In 1955, near Oacoma, SD 47 was rerouted west to near Reliance, before heading south to meet with the old alignment near the White River. Also in 1955, SD 47 was extended north to Eureka via Lebanon and Bowdle. Ten years later, in 1965, the highway would be extended further north to the North Dakota border.

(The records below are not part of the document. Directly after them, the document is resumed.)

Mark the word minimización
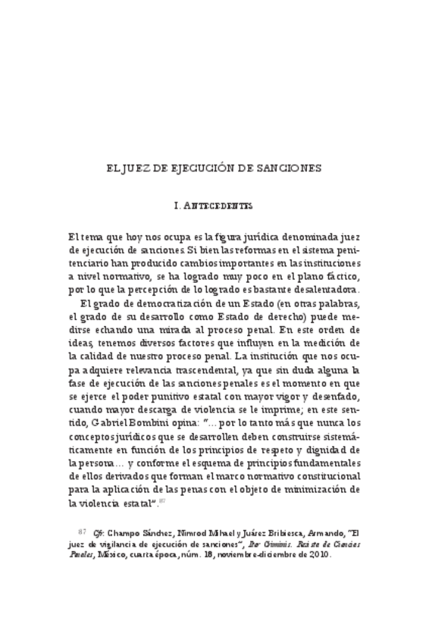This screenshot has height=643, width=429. (324, 489)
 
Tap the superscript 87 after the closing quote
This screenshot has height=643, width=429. (161, 500)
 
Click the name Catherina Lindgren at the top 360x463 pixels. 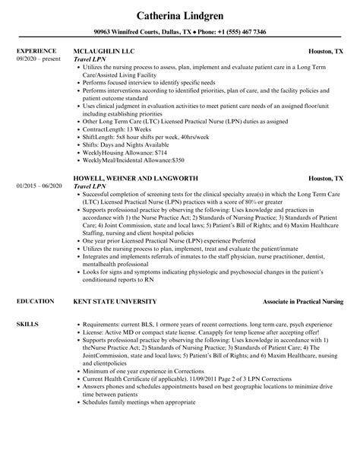tap(180, 14)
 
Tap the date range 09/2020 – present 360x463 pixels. tap(38, 59)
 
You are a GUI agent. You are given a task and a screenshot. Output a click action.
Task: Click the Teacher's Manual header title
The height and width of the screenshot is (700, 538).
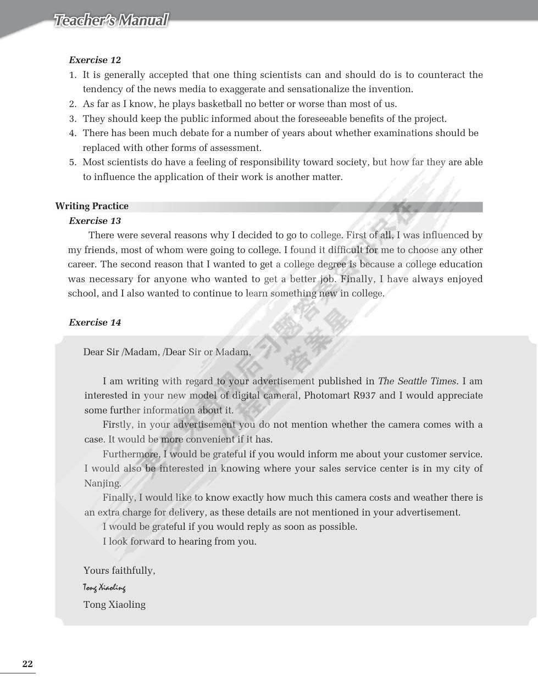110,21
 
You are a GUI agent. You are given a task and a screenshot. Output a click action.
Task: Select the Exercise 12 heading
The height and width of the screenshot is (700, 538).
95,60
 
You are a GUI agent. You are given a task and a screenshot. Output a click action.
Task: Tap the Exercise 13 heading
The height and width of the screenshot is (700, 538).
95,221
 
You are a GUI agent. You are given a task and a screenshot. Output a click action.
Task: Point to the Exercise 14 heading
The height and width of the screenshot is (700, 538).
95,322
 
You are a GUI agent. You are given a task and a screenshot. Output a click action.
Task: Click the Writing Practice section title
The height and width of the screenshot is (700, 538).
92,206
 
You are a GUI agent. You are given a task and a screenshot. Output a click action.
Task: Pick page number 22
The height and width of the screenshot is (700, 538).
27,664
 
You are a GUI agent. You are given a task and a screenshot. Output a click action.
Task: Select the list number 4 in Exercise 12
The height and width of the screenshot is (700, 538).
73,133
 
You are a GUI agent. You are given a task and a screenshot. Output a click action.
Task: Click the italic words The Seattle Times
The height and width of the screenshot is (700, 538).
418,381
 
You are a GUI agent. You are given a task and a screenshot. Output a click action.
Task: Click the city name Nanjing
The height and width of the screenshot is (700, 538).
102,483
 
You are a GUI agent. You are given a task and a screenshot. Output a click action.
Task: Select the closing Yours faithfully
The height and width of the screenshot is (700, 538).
119,570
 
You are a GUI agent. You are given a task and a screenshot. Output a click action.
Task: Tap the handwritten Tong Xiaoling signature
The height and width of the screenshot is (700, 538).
104,587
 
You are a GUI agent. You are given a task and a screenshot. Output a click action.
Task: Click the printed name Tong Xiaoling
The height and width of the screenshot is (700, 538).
114,604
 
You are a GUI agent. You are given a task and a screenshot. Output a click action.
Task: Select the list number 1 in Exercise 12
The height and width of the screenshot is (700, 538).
73,75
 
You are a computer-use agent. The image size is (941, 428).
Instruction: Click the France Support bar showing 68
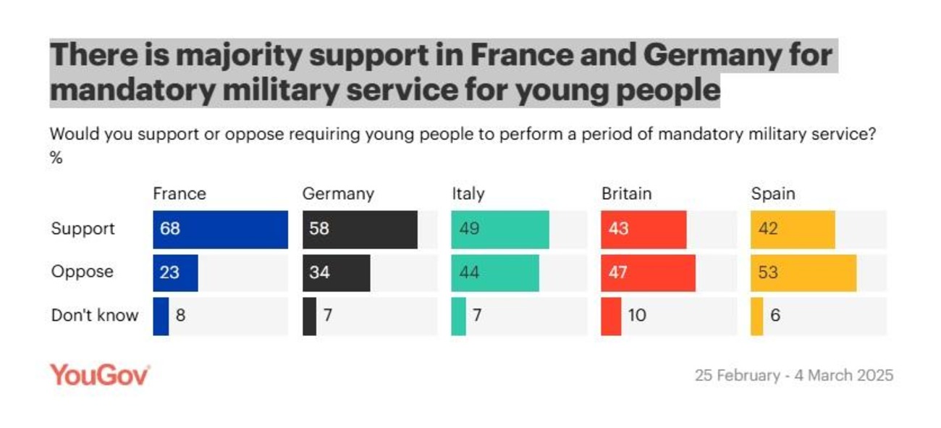(x=220, y=230)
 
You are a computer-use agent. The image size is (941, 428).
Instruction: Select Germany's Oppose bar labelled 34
(x=336, y=273)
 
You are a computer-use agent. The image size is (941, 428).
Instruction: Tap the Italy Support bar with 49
(x=499, y=230)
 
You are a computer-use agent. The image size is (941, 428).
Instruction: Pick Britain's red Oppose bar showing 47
(x=648, y=273)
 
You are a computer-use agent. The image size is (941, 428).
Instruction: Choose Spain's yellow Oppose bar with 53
(x=803, y=273)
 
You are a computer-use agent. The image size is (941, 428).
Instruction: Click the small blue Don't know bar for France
(x=161, y=316)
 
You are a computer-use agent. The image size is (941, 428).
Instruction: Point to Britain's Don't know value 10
(x=637, y=316)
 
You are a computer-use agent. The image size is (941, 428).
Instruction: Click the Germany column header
(x=338, y=194)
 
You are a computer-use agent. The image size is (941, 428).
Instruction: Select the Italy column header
(x=468, y=194)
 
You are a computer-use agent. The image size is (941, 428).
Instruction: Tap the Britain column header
(x=626, y=194)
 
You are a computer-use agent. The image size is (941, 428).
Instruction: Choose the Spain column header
(x=772, y=194)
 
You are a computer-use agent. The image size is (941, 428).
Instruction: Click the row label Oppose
(x=82, y=272)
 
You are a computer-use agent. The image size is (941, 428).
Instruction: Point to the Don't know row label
(x=94, y=316)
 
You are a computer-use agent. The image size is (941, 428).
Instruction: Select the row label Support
(x=83, y=229)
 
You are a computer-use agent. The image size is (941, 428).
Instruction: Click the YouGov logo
(x=100, y=375)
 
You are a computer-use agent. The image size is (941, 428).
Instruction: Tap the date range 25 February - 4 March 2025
(x=794, y=376)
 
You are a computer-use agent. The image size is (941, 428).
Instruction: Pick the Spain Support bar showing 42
(x=793, y=230)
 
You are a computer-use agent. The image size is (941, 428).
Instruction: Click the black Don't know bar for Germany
(x=309, y=316)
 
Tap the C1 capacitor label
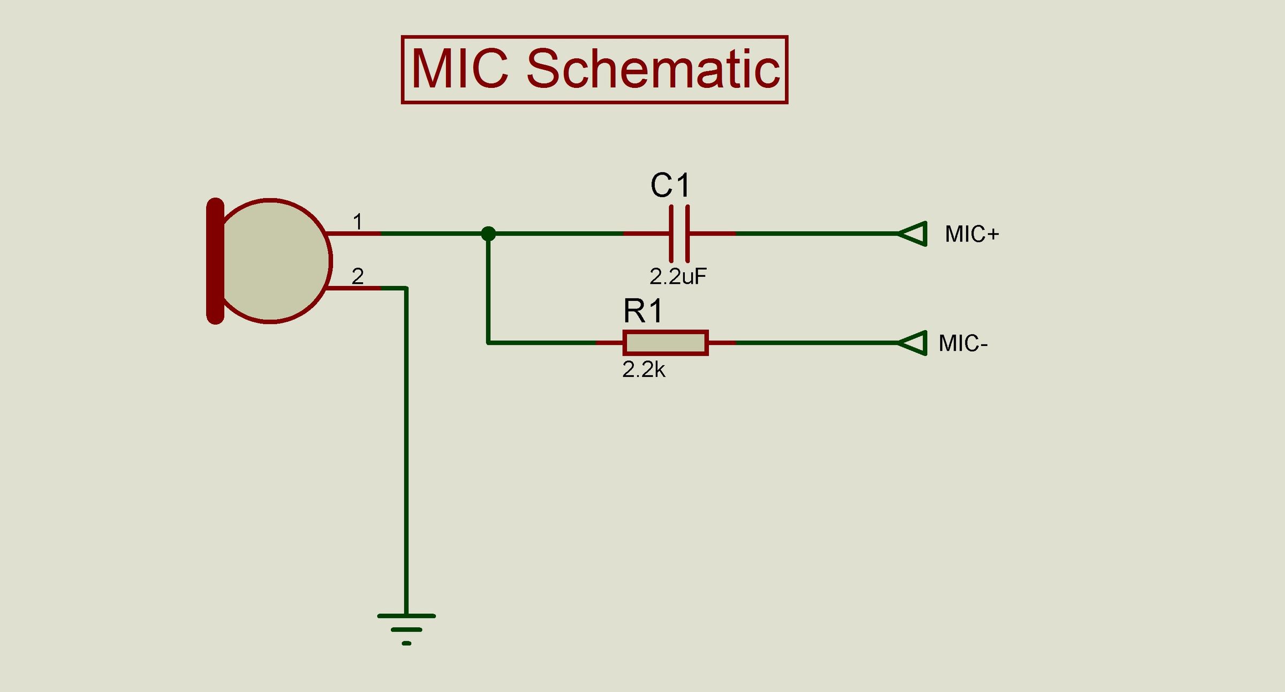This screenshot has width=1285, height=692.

In 1976, the segment between Ft. Thompson and Reliance, which had previously passed through Chamberlain and Oacoma, was rerouted onto the more direct road formerly known as South Dakota Highway 47W, which had been constructed around 1965. The previous segment between Ft. Thompson and Chamberlain was designated as an extension of South Dakota Highway 50.

==Major intersections==

| County | Location | mi | km | Destinations | Notes |
| Keya Paha | ​ | 0.000 | 0.000 | N-137 south | Continuation into Nebraska |
| Gregory | Burke | 12.526 | 20.159 | US 18 east / Lewis and Clark Trail | Eastern end of US 18 concurrency |
| Gregory | 20.607 | 33.164 | US 18 west / SD 251 south | Northern terminus of SD 251, western end of US 18 concurrency |
| ​ | 30.923 | 49.766 | SD 44 |  |
| Lyman | ​ | 57.040 | 91.797 | SD 49 south | Northern terminus of SD 49 |
| ​ | 66.827– 66.951 | 107.548– 107.747 | I-90 – Chamberlain | I-90 exit 251. |
| Reliance | 69.696 | 112.165 | SD 248 / Lewis and Clark Trail |  |
| Buffalo | Fort Thompson | 89.034 | 143.286 | SD 249 north | Southern terminus of SD 249 |
| 89.639 | 144.260 | SD 34 east / Lewis and Clark Trail | Southern end of SD 34 concurrency |
| Hyde | ​ | 99.110 | 159.502 | SD 34 west / Lewis and Clark Trail | Northern end of SD 34 concurrency |
| Highmore | 120.931 | 194.620 | US 14 – Pierre, Huron |  |
| ​ | 138.539 | 222.957 | SD 26 east | Western terminus of SD 26 |
| Faulk | ​ | 157.633 | 253.686 | US 212 east | Eastern end of US 212 concurrency |
| Potter | Lebanon | 171.602 | 276.167 | US 212 west | Western end of US 212 concurrency |
| ​ | 181.590 | 292.241 | SD 20 east | Southern end of SD 20 concurrency |
| Walworth | Hoven | 185.270 | 298.163 | SD 20 west | Northern end of SD 20 concurrency |
| ​ | 199.254 | 320.668 | US 12 west | Western end of US 12 concurrency |
| Edmunds | Bowdle | 206.415 | 332.193 | US 12 east | Eastern end of US 12 concurrency |
| ​ | 215.665 | 347.079 | SD 253 south | Northern terminus of SD 253 |
| McPherson | Eureka | 227.833 | 366.662 | SD 10 west | Western end of SD 10 concurrency |
| 228.764 | 368.160 | SD 10 east | Eastern end of SD 10 concurrency |
| McIntosh | ​ | 240.866 | 387.636 | 37th Avenue Southeast | Continuation into North Dakota |
1.000 mi = 1.609 km; 1.000 km = 0.621 mi Concurrency terminus;

==Related route==

South Dakota Highway 47W was a state route located in central South Dakota. SD 47W designated around 1965, on a newly constructed road linking Fort Thompson and Reliance. This designation was used only for 10 years; it was made part of South Dakota Highway 47 when a portion of that route was realigned.